:: Given text

Why Kafka Connect?

While you can always write your own Kafka connector to write data from Kafka to S3 or a database using for example confluent-kafka-python, this might be hard to maintain and error prone. Kafka Connect can help you to simplify this task.

In this post we will …

  • … set up a local Kafka cluster, S3 storage & Kafka Connect with Docker Compose
  • … create a Kafka topic and publish messages to it
  • … use Kafka Connect to create an S3 sink connector and write the messages to S3

Run the Example

You can run the full example which is described in this post by executing the following script: It will download the necessary files, start the containers, create a Kafka topic, publish messages, and create an S3 sink connector to write the data to S3:

#!/usr/bin/env zsh

curl https://gist.githubusercontent.com/layandreas/ac955778ad97b55112301e5efaf07e60/raw/5d065594619bd998c7ebb39ce1c91518ef25272c/kafka-connect-self-contained-example.sh > kafka-connect-self-contained-example.sh

zsh kafka-connect-self-contained-example.sh

You can clean up the containers afterwards by running:

#!/usr/bin/env zsh

cd kafka-connect-example
docker compose down -v

Setup

Prerequisite: Download S3 Sink Connector

First we need to download the Confluent Kafka Connect S3 Sink Connector:

#!/usr/bin/env zsh

mkdir kafka-connect-example
cd kafka-connect-example
mkdir kafka-connect-plugins

curl -O https://hub-downloads.confluent.io/api/plugins/confluentinc/kafka-connect-s3/versions/10.6.7/confluentinc-kafka-connect-s3-10.6.7.zip

unzip confluentinc-kafka-connect-s3-10.6.7.zip -d ./kafka-connect-plugins/confluentinc-kafka-connect-jdbc;

This will be mounted into the Kafka Connect container so that it can use the S3 Sink Connector.

::::
:: Information provided

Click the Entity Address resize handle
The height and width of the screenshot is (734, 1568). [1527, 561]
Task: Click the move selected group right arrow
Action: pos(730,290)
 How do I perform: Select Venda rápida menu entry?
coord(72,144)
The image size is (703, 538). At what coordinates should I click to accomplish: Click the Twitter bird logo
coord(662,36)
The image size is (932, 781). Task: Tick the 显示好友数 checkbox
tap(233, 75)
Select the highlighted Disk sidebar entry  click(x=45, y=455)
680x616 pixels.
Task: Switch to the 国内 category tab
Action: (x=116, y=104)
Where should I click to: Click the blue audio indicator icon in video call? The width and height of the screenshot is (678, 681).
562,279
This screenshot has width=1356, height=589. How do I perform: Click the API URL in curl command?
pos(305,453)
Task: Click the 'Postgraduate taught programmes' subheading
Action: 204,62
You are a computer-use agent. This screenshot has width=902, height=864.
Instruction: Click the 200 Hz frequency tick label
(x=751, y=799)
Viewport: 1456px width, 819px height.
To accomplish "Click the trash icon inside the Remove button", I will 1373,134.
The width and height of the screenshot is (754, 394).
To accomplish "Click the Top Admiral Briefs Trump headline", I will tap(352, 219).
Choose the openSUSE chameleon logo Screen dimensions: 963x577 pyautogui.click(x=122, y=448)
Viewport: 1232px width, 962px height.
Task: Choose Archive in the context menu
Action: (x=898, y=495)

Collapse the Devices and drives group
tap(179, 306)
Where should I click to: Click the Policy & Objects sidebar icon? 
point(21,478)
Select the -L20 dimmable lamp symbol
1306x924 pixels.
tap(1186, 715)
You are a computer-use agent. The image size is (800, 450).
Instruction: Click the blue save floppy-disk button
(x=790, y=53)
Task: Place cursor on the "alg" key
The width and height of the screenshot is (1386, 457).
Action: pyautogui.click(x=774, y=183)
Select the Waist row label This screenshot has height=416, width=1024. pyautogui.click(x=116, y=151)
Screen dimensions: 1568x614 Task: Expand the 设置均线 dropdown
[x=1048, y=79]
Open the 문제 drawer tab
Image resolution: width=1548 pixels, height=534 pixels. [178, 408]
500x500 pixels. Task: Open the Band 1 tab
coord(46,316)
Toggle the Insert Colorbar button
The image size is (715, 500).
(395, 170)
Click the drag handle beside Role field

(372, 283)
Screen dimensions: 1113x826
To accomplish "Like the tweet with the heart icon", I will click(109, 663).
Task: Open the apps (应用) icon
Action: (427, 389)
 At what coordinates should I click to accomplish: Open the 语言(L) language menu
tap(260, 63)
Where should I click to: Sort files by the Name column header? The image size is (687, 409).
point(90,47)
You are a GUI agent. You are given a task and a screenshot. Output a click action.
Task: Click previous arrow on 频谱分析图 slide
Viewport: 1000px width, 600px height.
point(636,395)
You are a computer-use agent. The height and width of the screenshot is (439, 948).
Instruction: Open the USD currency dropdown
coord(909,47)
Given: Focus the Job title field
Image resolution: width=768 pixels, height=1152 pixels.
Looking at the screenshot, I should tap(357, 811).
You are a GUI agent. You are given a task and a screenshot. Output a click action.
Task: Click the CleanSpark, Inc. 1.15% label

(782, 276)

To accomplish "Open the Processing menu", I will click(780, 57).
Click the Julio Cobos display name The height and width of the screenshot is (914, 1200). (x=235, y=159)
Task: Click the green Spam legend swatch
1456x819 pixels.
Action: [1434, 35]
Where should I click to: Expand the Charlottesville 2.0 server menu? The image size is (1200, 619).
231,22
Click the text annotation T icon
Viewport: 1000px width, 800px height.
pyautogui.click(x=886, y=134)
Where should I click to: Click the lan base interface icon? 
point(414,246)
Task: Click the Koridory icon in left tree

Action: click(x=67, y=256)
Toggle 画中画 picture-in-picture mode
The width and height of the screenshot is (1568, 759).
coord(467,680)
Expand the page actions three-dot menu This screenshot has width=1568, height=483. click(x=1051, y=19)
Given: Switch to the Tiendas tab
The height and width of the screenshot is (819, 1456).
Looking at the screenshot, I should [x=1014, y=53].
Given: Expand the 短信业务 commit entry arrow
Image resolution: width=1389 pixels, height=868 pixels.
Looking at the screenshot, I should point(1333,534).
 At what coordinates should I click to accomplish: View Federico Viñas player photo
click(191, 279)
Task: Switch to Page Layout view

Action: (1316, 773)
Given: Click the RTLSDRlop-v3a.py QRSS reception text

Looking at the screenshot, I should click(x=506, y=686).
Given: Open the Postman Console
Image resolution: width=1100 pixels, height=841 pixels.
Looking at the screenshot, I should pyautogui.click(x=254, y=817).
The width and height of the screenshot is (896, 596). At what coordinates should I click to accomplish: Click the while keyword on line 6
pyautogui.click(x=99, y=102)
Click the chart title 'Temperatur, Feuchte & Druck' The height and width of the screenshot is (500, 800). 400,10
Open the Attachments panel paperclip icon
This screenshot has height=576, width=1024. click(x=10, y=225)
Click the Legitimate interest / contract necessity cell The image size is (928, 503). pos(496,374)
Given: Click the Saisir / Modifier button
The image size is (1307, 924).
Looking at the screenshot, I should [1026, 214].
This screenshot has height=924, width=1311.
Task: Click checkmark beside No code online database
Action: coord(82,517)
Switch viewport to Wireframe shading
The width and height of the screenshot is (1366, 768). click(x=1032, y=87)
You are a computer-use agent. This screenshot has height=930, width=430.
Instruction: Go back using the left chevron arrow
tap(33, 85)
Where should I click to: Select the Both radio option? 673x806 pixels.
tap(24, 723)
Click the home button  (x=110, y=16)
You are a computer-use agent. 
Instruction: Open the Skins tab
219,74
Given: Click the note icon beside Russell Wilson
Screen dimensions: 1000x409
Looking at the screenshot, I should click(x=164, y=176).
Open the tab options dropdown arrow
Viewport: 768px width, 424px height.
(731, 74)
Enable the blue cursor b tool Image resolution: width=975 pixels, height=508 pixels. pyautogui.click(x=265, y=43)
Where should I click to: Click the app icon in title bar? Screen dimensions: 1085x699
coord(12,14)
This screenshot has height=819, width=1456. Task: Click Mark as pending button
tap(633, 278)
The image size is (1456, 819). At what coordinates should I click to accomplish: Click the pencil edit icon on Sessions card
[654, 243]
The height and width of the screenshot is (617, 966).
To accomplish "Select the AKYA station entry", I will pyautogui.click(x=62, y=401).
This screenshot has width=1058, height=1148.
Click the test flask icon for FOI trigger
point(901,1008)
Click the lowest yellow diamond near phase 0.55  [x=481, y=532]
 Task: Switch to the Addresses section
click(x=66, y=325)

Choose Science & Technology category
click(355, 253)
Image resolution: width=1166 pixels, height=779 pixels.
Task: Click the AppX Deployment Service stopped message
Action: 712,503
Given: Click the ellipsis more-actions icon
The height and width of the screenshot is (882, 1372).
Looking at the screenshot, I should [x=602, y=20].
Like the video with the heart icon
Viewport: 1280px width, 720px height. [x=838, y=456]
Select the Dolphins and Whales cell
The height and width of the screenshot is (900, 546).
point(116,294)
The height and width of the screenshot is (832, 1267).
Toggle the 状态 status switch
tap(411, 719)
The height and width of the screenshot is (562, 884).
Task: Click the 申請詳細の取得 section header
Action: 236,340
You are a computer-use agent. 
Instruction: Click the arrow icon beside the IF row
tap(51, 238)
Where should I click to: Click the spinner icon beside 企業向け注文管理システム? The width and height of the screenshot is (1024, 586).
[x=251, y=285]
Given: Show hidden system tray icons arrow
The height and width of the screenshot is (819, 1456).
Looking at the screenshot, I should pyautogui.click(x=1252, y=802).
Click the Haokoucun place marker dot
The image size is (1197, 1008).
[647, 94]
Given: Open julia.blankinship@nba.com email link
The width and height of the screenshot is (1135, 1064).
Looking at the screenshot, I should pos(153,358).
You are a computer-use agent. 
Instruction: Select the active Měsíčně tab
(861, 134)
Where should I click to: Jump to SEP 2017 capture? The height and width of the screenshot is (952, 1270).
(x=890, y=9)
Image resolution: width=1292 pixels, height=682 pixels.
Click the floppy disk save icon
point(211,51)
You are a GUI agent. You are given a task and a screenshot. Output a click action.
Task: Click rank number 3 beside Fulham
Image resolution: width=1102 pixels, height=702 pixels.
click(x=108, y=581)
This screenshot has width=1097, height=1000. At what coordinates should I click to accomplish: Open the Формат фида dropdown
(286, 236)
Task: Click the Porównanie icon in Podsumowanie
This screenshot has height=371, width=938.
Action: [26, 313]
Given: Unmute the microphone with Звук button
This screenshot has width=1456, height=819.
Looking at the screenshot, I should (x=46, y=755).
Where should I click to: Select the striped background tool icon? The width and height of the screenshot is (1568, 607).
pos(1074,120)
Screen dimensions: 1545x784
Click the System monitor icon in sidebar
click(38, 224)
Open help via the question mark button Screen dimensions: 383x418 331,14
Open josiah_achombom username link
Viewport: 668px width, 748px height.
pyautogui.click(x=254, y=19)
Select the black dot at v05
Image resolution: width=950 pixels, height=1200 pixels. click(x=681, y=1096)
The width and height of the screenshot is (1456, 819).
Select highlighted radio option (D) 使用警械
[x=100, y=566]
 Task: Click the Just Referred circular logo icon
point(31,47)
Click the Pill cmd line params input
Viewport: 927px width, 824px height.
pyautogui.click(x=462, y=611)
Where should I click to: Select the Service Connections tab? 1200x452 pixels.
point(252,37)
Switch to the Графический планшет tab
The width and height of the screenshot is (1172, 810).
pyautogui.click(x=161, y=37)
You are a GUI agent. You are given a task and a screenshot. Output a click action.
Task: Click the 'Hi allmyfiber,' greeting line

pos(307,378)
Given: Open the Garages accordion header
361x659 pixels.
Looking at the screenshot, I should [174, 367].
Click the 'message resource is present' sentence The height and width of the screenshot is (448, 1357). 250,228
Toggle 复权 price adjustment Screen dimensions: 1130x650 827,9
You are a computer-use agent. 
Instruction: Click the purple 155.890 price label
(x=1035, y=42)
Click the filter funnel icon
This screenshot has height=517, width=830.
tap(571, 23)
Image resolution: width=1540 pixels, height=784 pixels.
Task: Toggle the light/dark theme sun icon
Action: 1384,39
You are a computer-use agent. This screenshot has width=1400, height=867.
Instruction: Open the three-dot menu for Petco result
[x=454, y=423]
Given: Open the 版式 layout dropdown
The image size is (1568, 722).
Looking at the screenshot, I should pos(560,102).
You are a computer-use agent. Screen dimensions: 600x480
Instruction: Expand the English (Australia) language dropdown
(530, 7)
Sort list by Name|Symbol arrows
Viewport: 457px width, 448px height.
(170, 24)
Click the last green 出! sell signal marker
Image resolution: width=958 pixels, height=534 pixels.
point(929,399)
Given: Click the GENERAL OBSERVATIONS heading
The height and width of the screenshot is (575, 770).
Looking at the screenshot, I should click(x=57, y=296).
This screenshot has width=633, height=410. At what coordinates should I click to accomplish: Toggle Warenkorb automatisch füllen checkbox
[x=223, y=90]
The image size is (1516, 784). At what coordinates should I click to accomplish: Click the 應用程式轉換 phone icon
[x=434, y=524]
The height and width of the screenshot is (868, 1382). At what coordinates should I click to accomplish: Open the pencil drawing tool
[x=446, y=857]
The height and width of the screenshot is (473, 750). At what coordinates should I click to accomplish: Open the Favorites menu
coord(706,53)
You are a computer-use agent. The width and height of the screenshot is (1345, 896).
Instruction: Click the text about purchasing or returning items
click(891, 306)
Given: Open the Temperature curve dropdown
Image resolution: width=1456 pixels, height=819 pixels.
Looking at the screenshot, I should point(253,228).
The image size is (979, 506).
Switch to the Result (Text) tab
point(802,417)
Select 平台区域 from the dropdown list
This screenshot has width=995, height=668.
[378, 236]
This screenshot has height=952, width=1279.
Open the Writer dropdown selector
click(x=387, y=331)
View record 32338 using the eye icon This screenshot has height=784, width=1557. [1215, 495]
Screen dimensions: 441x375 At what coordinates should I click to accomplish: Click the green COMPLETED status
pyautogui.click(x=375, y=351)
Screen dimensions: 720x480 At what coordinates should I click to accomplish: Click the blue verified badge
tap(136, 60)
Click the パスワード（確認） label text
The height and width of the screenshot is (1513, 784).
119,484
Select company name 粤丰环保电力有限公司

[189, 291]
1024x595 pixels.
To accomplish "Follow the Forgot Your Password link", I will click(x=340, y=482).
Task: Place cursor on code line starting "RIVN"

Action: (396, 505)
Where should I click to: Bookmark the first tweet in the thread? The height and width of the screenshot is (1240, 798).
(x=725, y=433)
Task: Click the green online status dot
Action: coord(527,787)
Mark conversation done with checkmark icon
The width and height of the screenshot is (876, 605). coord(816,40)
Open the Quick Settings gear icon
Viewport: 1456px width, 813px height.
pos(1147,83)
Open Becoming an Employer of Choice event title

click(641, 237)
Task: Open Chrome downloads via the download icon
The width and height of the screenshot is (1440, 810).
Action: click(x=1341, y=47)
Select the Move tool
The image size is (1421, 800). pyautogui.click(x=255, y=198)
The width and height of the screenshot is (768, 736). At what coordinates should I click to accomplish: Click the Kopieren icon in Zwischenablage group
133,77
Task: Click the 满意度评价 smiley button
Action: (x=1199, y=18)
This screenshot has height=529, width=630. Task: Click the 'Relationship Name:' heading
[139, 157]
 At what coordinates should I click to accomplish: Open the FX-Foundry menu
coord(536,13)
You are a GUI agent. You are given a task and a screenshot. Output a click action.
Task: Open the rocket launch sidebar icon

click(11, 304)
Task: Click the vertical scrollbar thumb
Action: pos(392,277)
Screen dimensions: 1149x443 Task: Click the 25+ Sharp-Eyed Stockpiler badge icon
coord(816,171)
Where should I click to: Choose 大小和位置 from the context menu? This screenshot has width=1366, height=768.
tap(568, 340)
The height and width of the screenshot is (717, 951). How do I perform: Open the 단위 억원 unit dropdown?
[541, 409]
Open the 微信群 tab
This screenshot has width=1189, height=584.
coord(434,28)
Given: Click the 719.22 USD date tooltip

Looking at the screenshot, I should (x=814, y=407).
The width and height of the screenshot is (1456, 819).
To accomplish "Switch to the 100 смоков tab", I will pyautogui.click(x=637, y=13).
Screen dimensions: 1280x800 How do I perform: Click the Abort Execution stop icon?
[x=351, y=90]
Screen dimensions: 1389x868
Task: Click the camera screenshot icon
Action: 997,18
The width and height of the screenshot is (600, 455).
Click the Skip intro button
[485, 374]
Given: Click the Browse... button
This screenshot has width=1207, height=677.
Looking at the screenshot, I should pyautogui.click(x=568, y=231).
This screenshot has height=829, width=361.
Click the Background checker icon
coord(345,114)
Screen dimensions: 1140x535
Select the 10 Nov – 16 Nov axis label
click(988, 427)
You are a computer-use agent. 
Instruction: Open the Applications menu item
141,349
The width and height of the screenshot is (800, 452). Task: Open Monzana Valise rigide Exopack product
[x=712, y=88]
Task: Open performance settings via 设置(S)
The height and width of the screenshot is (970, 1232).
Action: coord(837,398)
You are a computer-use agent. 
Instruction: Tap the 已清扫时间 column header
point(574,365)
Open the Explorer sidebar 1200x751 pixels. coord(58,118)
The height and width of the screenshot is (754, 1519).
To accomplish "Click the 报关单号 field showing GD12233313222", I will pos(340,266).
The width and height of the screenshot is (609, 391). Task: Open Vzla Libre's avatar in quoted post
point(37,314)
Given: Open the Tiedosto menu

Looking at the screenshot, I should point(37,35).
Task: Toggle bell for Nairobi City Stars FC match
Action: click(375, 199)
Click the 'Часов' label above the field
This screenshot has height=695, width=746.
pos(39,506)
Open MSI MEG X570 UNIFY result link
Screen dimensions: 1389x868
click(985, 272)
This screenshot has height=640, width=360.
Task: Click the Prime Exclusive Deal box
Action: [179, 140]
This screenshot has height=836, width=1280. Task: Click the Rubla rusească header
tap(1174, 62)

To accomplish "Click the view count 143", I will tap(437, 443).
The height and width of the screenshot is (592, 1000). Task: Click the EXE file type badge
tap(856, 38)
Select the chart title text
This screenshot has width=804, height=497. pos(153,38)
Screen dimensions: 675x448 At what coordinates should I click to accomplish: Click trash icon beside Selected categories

::::

# What you are asked to do
From the Kafka Connect post, write out again, word for word, the part that opens with the words containing "unzip confluentinc-kafka-connect-s3-10.6.7.zip -d" and closes with "S3 Sink Connector.". The items have nothing to do with the Kafka Connect post and stand on their own.

# Complete output
unzip confluentinc-kafka-connect-s3-10.6.7.zip -d ./kafka-connect-plugins/confluentinc-kafka-connect-jdbc;

This will be mounted into the Kafka Connect container so that it can use the S3 Sink Connector.